Job:
Lay out the lines of the material below as a JSON list of strings, one per line and leaving out blank lines, starting at the beginning of the material and stopping after the line that contains "Action: [x=917, y=532]".

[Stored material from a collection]
────────
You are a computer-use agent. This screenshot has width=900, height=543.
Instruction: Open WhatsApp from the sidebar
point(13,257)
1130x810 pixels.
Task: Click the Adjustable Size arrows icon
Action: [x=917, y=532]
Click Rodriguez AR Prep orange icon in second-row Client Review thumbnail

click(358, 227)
────────
Output of the exercise:
[
  "You are a computer-use agent. This screenshot has width=900, height=543.",
  "Instruction: Open WhatsApp from the sidebar",
  "point(13,257)",
  "1130x810 pixels.",
  "Task: Click the Adjustable Size arrows icon",
  "Action: [x=917, y=532]"
]